Den Internationalen Strafgerichtshof (IStGH) in Den Haag konnte Amerika noch nie leiden. Schon George W. Bush erklärte, dass man jeden Amerikaner, der vor diesem Gericht angeklagt würde, sofort militärisch befreien würde. Nun betrachtet Trump den Internationalen Strafgerichtshof gar als eine „außerordentliche Bedrohung“ der nationalen Sicherheit der USA1. Es ist vor allem eine Frau, die die gesamten Vereinigten Staaten in ihrer Existenz gefährdet, die gambische Chefanklägerin des Gerichts, Fatou Bensouda, die eine Untersuchung zu Kriegsverbrechen amerikanischer Streitkräfte und des CIA in Afghanistan einleitete. Nun droht US-Regierung mit persönlichen Sanktionen für alle, die sich an der Untersuchung beteiligen, wie Einreiseverbote für die gesamte Familie (Sippenhaft gehörte ja schon immer zu den anerkannten Methoden demokratischer Regierungskunst), Verbot von Geschäftstätigkeit (inklusive der Gehaltszahlungen!) und Beschlagnahmung von Vermögen. Und das könnte alle an den Untersuchungen Beteiligte betreffen, d.h. auch Menschenrechtsaktivisten oder Nicht-Regierungsorganisationen! Das gleiche gilt übrigens für Untersuchungen gegen Israel.

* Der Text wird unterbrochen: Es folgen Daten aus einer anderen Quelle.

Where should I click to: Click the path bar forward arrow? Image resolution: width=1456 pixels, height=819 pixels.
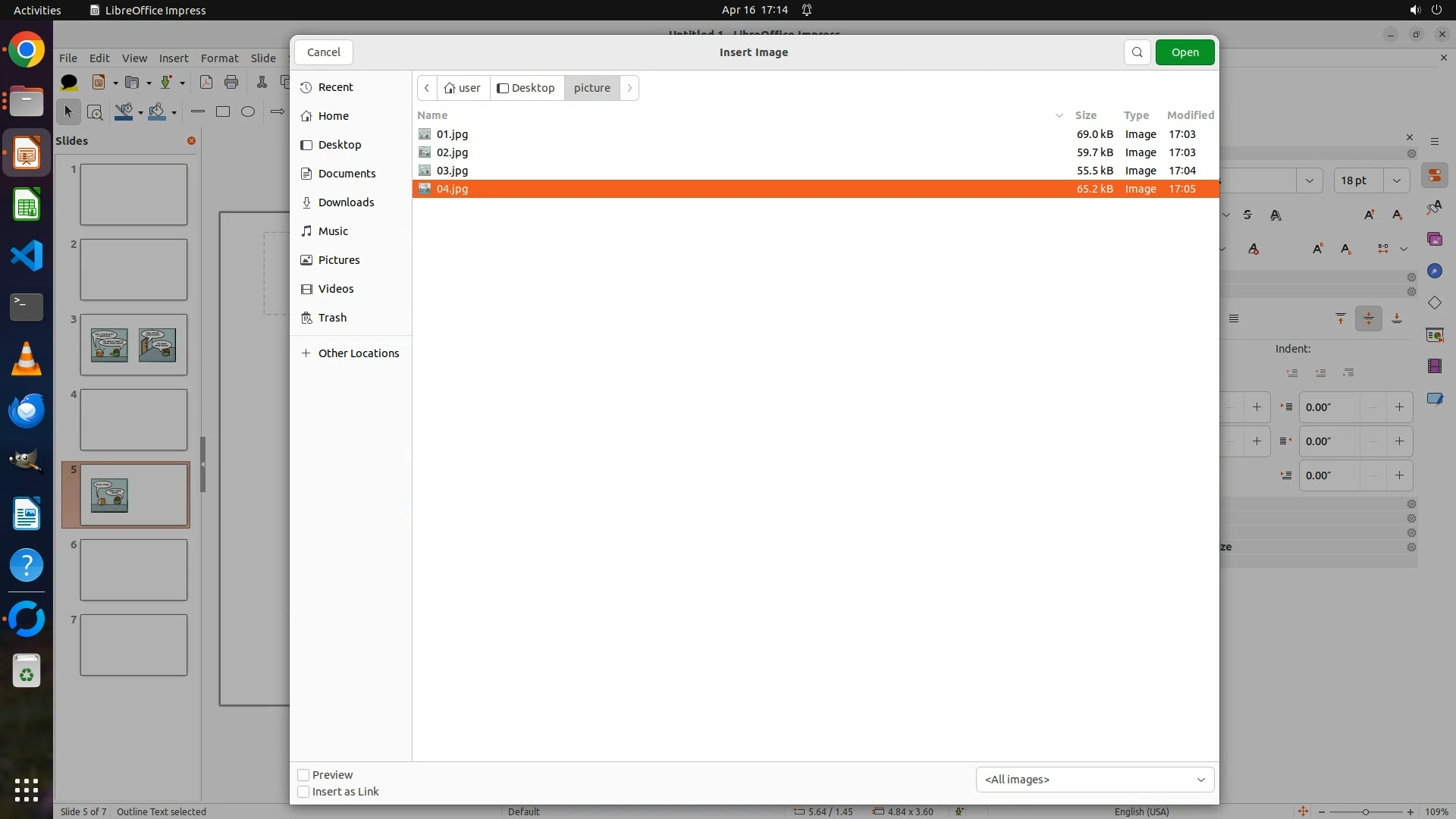629,88
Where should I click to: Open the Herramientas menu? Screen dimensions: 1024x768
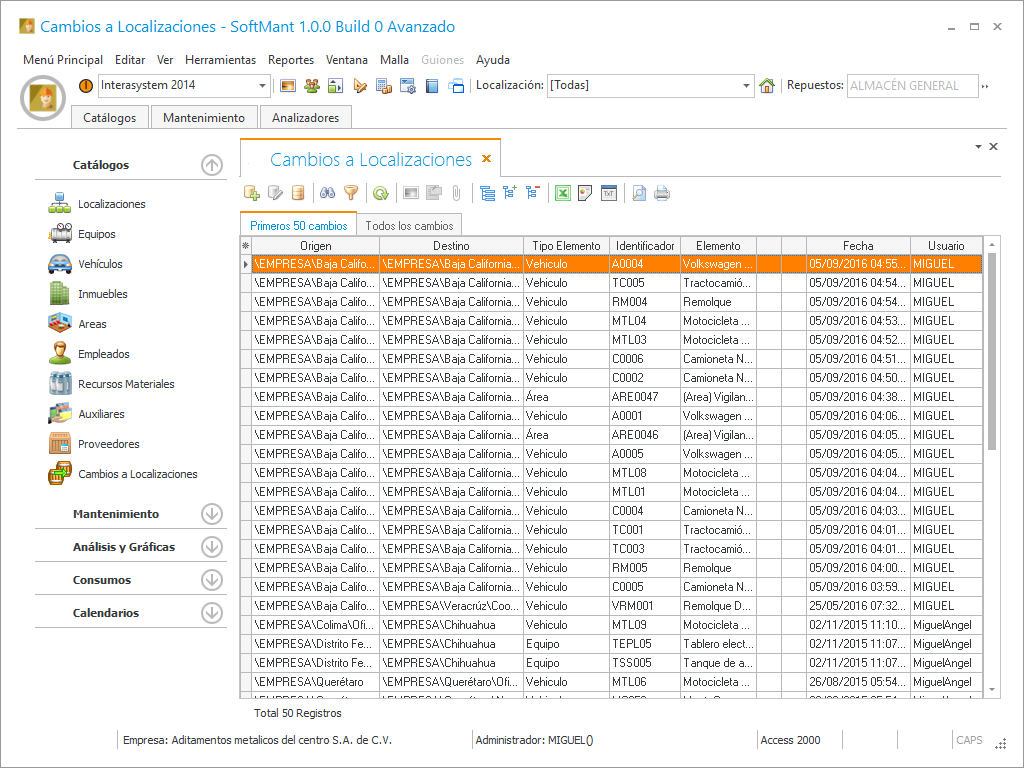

Der Gipfel der Unverschämtheit ist der Vorwurf der Korruption. Na klar, wer gegen die glorreichsten Soldaten und eine der tolerantesten und demokratischsten Geheimdienste der Welt ermittelt, muss korrupt sein. Fehlt nur noch der Hinweis, dass Frau Bensouda von Hillary Clinton bezahlt wird und deren geheimen Kinderschänderring angehört und für Corona verantwortlich ist. Auf der Pressekonferenz, auf der all das angekündigt wurde, war man übrigens nicht bereit auch nur eine einzige Frage der verblüfften Journalisten zu beantworten. Noch Fragen?
Und das alles ist laut Generalstaatsanwalt William Barr erst der Anfang einer Kampagne gegen den die Souveränität der USA verletzenden IStGH, den Außenminister Mike Pompeo auch noch als „Kanguruh-Gericht“ verunglimpfte. Das sagen Politiker eines Landes, das seit Beginn seiner Existenz permanent die Souveränität anderer Länder verletzt!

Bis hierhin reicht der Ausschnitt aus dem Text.